Целителя позабавило мое нервное возбуждение, и он рассмеялся.

— Тебе надо успокоиться, иначе проявится твоя родовая сила.

— Конечно, вы правы, — я постарался успокоить гулко бьющееся сердце. — А какие истории о Беломоре вы еще знаете?

— Может, в следующий раз?

— Нет, пожалуйста! Пожалуйста!

— Ладно, не кричи так! Еще говорили, что Беломор поклонялся какому-то божеству, которое обитало в водах Мертвого моря. Он приходил на уединенный пляж за скалами на западе, и там испрашивал советы у высшего существа.

— Что это было за существо?

— Не знаю, об этом нет никаких упоминаний.

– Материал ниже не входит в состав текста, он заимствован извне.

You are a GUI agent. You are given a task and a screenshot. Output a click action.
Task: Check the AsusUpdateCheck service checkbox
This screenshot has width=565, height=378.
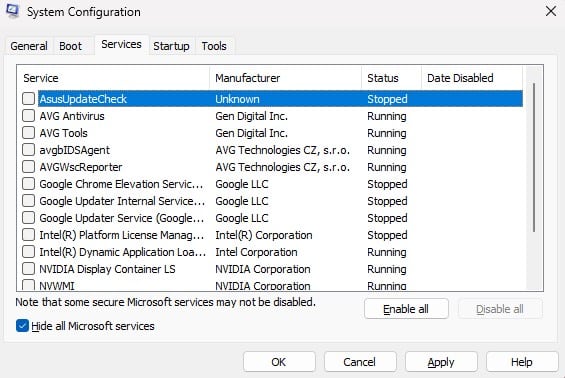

Но оно было настолько могущественным, что дало Беломору способность в одиночку укрощать Королевский Шторм! Раньше от него, знаешь ли, не было спасенья.

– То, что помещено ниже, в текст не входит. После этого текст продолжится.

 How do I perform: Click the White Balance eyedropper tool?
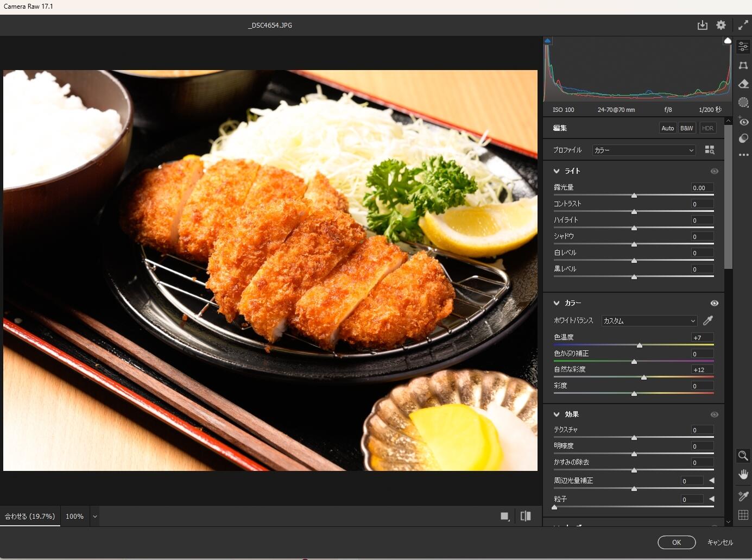pos(708,320)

Мое детское воображение рисовало безумные картинки, и я еще долго не мог прийти в себя, ежесекундно думая о божестве Мертвого моря. Старик пожалел, что рассказал мне о нем, и постоянно напоминал, что это — всего лишь сказки, россказни для детей, а не действительность. Я соглашался, но каждую ночь во снах видел страшную бурю, и выходящего из кислотных волн древнего исполина.

А потом случилось событие, которое навсегда изменило мою жизнь.

После очередной волны грубости со стороны Всеслава я был вынужден спрятаться, чтобы внутренняя сила из-за злости не пробилась наружу, но мое уединение было нарушено матерью и ее доверенной служанкой. Они гуляли по берегу, вдали от замка, и не видели меня, спрятавшегося за валунами.

— Это же прекрасно, госпожа! — раздался голос служанки.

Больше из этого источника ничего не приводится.